There still seems to be a shortage of compelling, complicated women as antiheroes that are adored the same way their male counterparts are. There has been a lot written about female likeability and it will continue to be an issue in fiction as it is in real life.

 

As I contemplate my own work I’m about to embark on for NaNoWriMo which sees a female protagonist slowly descend into darkness. I want to know if there will be a point when writers can write complex morally dubious female characters and have them admired as much as their male counterparts?

 

 

 

 

 

3 thoughts on “Why do male antiheroes get more adoration than female ones?

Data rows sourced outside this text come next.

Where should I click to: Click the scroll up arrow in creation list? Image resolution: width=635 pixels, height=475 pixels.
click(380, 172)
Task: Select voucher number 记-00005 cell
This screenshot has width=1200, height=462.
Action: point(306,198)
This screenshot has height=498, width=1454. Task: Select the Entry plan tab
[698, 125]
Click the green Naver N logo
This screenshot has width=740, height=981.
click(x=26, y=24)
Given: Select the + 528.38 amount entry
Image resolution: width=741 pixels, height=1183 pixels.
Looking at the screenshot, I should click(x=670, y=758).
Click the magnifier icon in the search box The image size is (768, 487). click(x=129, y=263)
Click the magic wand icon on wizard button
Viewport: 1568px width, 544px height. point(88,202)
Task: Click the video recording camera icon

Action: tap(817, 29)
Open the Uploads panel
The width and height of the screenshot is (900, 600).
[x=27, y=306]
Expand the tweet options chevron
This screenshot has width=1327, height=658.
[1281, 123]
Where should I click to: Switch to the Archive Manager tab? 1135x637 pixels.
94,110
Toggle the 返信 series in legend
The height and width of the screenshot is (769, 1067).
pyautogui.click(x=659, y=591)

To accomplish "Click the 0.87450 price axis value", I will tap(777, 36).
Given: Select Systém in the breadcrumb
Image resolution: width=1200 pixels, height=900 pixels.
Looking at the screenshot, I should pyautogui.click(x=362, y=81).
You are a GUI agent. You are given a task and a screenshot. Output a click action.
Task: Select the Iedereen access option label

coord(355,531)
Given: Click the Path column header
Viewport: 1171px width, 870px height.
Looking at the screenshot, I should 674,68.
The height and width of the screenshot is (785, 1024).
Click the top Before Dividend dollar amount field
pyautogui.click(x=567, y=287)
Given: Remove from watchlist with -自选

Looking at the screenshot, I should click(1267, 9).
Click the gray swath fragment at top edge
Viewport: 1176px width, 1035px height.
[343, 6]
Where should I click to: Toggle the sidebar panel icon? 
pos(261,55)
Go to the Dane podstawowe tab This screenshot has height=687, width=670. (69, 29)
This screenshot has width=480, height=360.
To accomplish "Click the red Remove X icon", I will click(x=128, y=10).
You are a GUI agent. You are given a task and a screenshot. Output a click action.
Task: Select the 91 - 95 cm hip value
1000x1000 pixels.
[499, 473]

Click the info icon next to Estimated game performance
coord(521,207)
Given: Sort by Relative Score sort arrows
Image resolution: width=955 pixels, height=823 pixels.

  1. I enjoyed reading this post, particularly because similar thoughts had crossed through my mind as my female antagonist came to life. I think I might just go ahead and ramp her up on the rewrite and see what happens!
    Good luck with NaNo! I’ll be following your progress via the other social media channels!😊

    Liked by 1 person

  2. This is an area I haven’t read much about before. Your post certainly made me think about the way I view different characters. Certainly my criteria for what will disappoint me or turn me away from a female character is different to what will turn me off a male character. Not more or less, but totally different. I wonder; is it specifically the violence from women that people object to? Do you know if having a female antihero poisioning people as opposed to slitting their throats is preferable?

    Like

    1. It is possible that people struggle with the concept of a woman being violent. It goes against the grain of the caregiving nature we assign women while the concept of male violence is an almost daily occurrence.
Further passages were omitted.